The Heavenly Table opent in 1917 op de grens tussen Georgia en Alabama. Pearl Jewett en zijn zoons – Cane, Cob en Chimney – leggen voor een schijntje het moerassige land van hun hardvochtige landheer Major Tardweller droog. Ze hebben niets te eten behalve gefrituurd deeg en vlees van een ‘ziek’ varken. Een mysterieuze zwerver belooft Pearl dat als hij en zijn zonen hun lot aanvaarden, ze op een dag aan de ‘hemelse tafel’ zullen zitten.
Maar als Pearl overlijdt, besluiten zijn zoons Tardweller te vermoorden, diens paarden te stelen en op zoek te gaan naar een beter leven in Canada. Wachten op de hemelse tafel duurt ze te lang. Al rovend en moordend komen ze op het pad van Ellsworth Fiddler, een arme boer in Zuid-Ohio, die op zoek is naar zijn vermiste zoon.
De kapper
Wie rauwe verhalen over de Amerikaanse onderklasse schrijft, wordt al gauw vergeleken met Cormac McCarthy. Maar ondanks de gruwelijkheden waar Pollock (1954) de lezer aan blootstelt, schuilt er ook tederheid in dit boek. Pollock is minder pessimistisch dan McCarthy. Hij schrijft met liefde over zijn personages en voert een bonte cast van bijfiguren op. Een soldaat die hoopt aan het Europese front te sterven om zo van zijn homoseksuele gevoelens verlost te worden; een kapper die seriemoordenaar is; een pooier die een bordeel opent met de naam ‘De hemelse harem der lusten’ die echter door zijn klanten verbasterd wordt tot de ‘Hoerenschuur’. Al deze figuren krijgen van Pollock een verleden en een ziel.
Pollock begon als korte-verhalenschrijver en dat is duidelijk te zien.

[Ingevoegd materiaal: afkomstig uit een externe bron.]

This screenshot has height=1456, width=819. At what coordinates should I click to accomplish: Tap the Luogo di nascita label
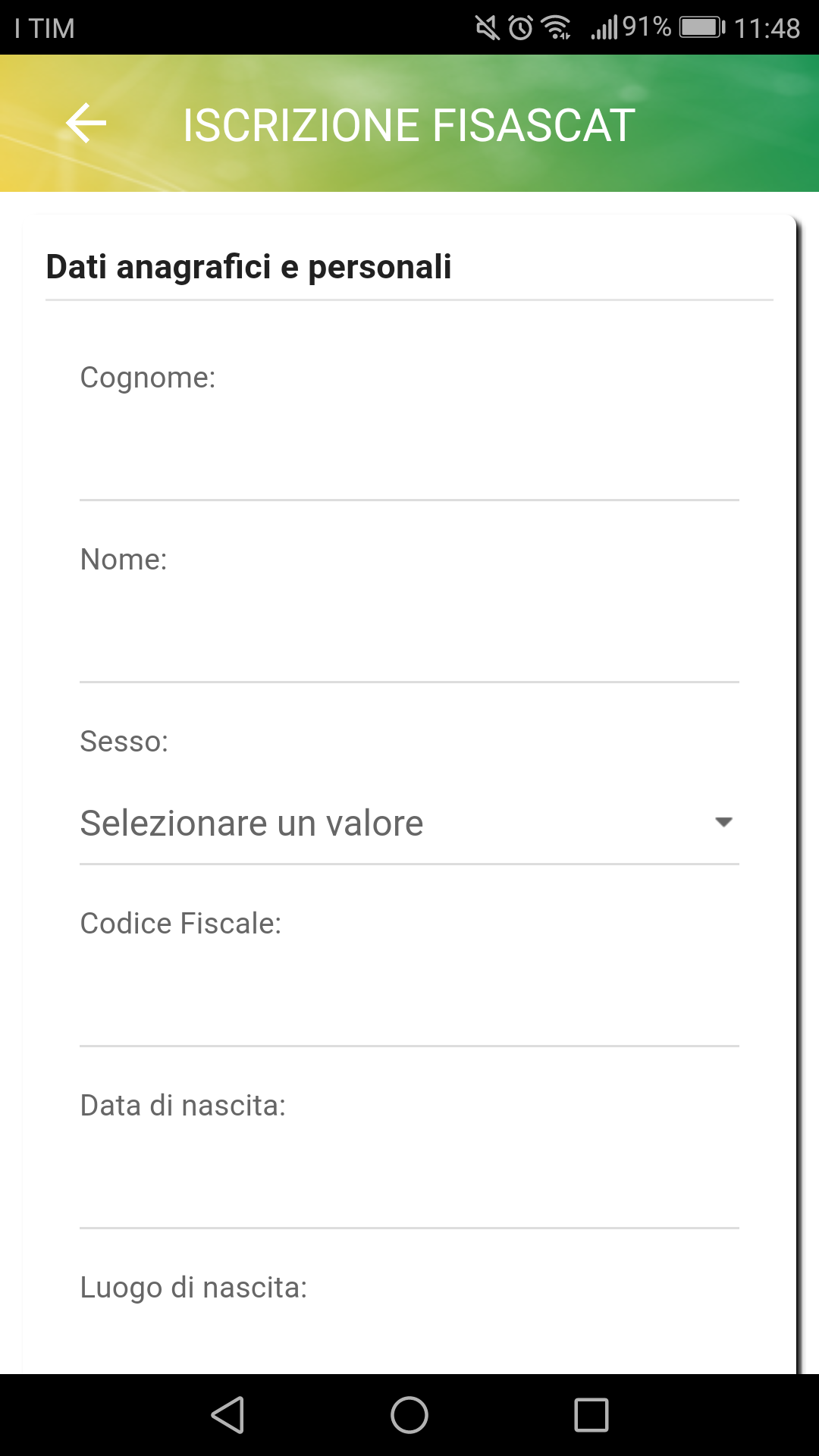[193, 1288]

In zijn vorige boek, The Devil All the Time, hanteerde hij een soortgelijke structuur. Dat boek ging ten onder aan zwartgalligheid, maar The Heavenly Table biedt hoop en humor. Zo wordt een jongen die op jacht is naar de Jewett-broers geïntroduceerd: ‘De grootste teleurstelling van zijn leven tot dusver was, in feite, zijn leven tot dusver.’
Onderklasse
Hoop schuilt – en dit is geen verrassing voor wie Pollocks geschiedenis kent – in literatuur. De Jewett-broers putten inspiratie voor hun bloederige tocht naar Canada uit een pulproman, The Life and Times of Bloody Bill Bucket, naast de Bijbel het enige boek dat ze kennen. Bucket leert ze: ‘De wereld was een onrechtvaardige, verachtelijke plek die geregeerd werd door selecte groepen rijken en meedogenlozen, en de enige manier voor een arme man om vooruit te komen was door de wetten te negeren die zij op iedereen van toepassing maakten behalve op zichzelf.’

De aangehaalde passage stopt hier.